▶ **CHALLENGE**: Retype the part of the items that opens with the line containing "Click inside the second login form field" and closes with the line containing "Action: point(432,26)", keeping both of those lines and every line between them unchanged. Leave the pictures out of your answer.

▶ **Word and item position data**:
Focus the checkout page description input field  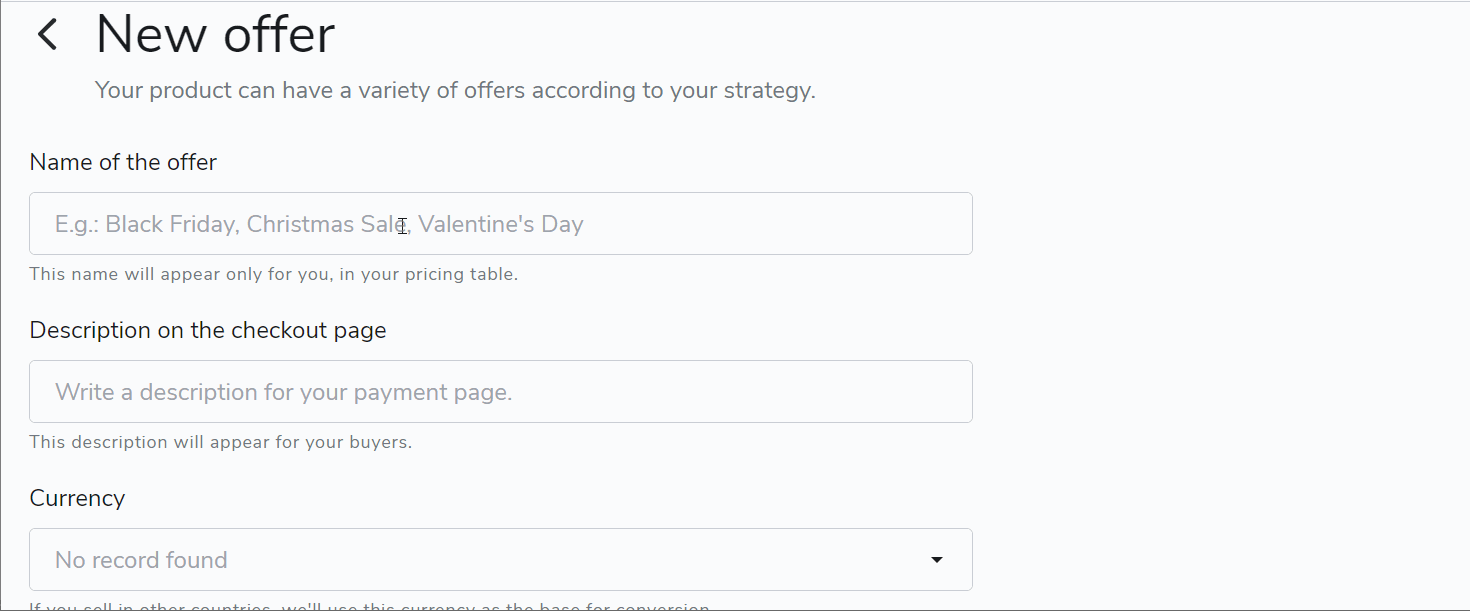click(501, 392)
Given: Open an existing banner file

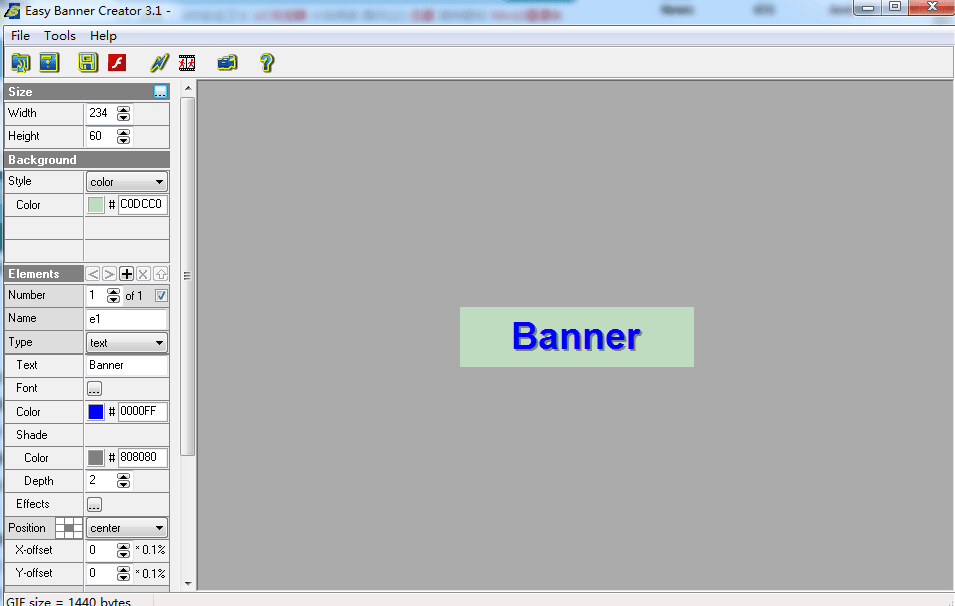Looking at the screenshot, I should [x=21, y=62].
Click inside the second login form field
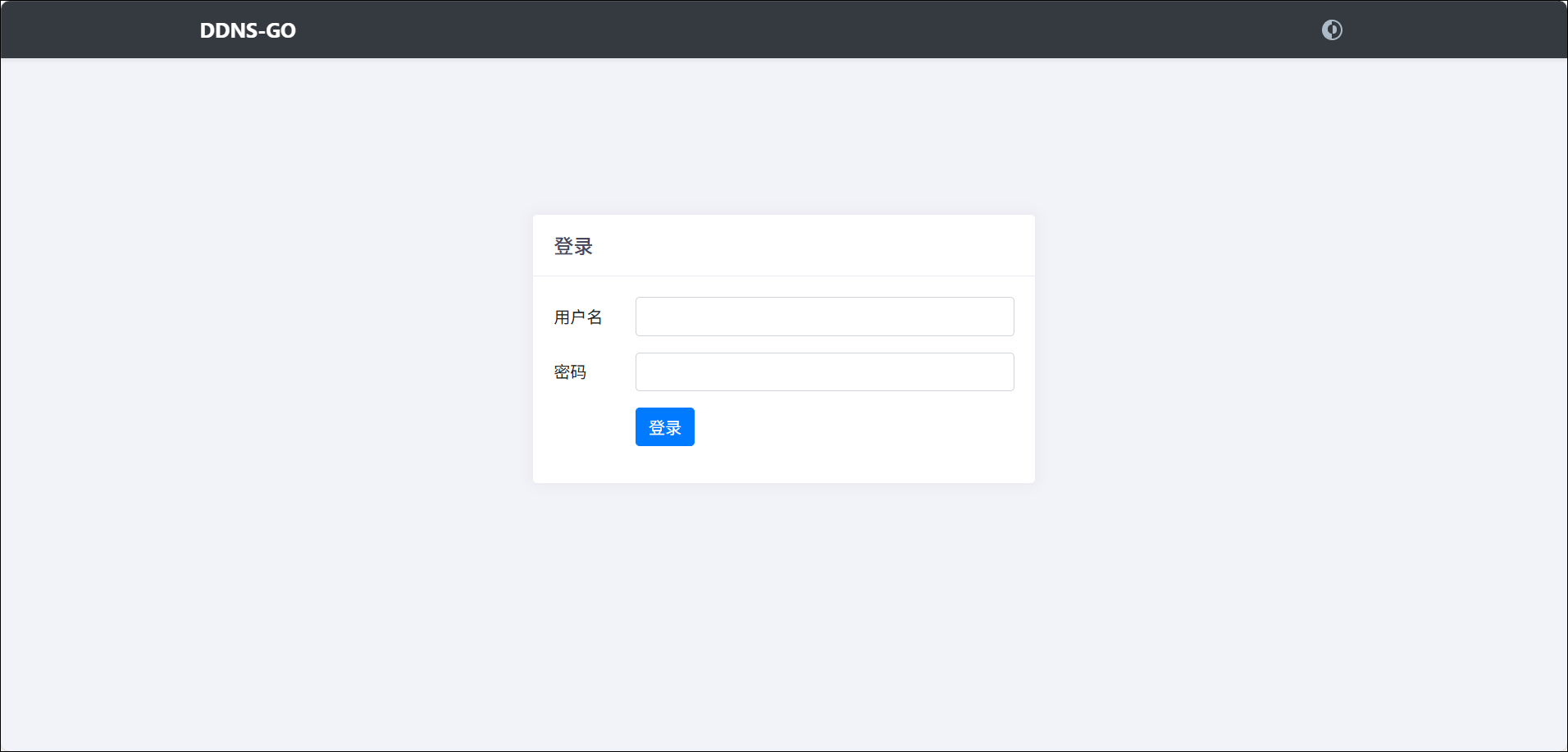Viewport: 1568px width, 752px height. 824,372

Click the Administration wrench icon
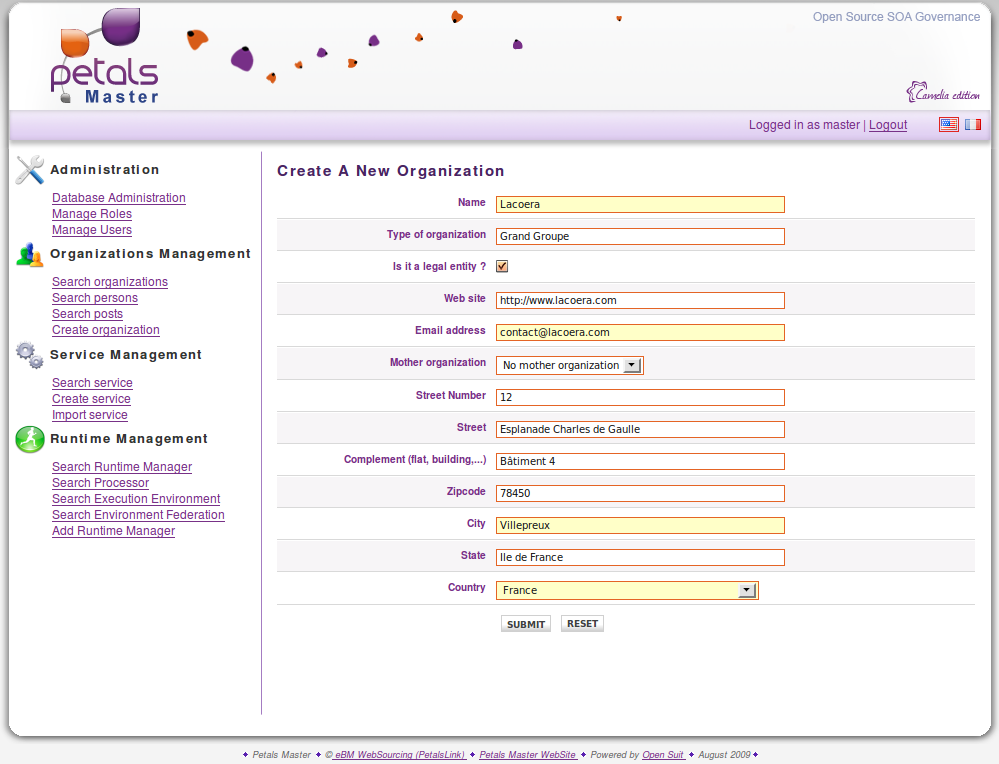30,170
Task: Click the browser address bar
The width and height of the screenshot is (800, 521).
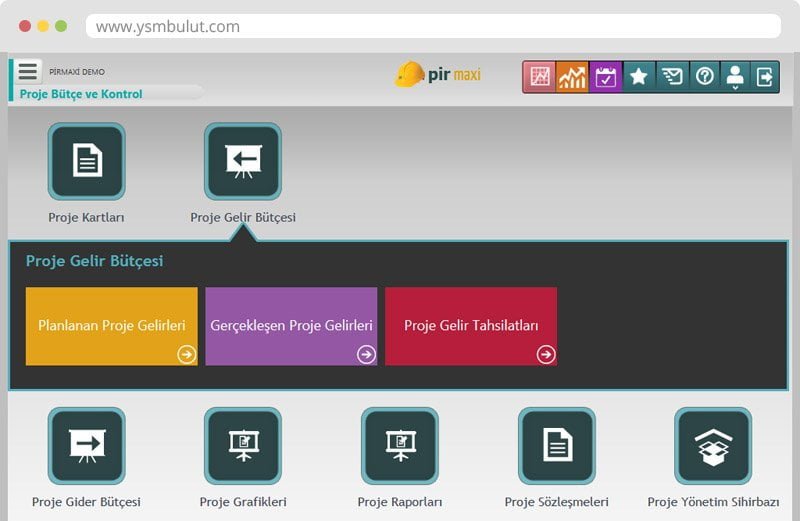Action: point(432,26)
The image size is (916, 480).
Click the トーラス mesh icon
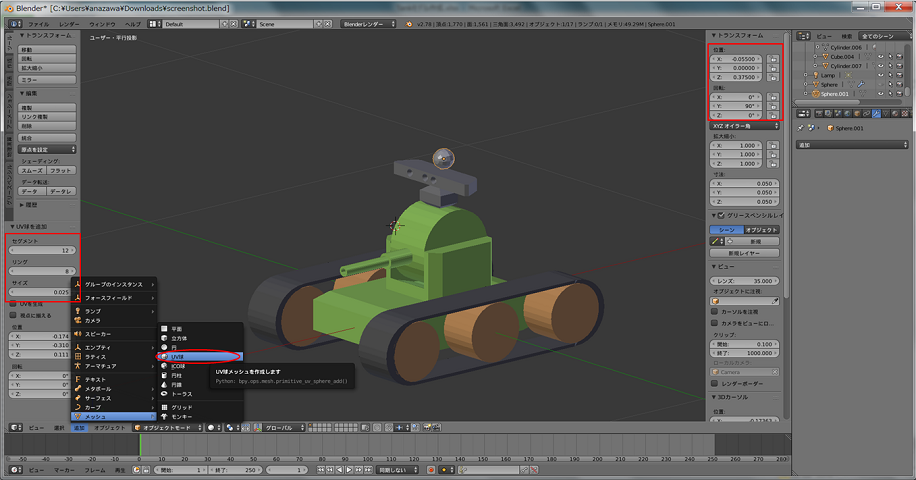(x=165, y=394)
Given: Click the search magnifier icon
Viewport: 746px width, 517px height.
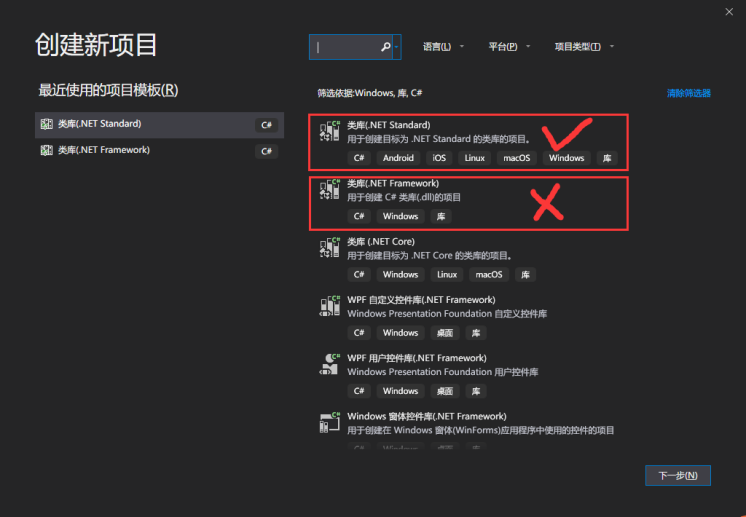Looking at the screenshot, I should [385, 47].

▶ **TASK OUTPUT**:
Click inside the second login form field
Viewport: 1568px width, 752px height. 824,372

Click the Administration wrench icon
30,170
Task: Click the browser address bar
The width and height of the screenshot is (800, 521).
Action: point(432,26)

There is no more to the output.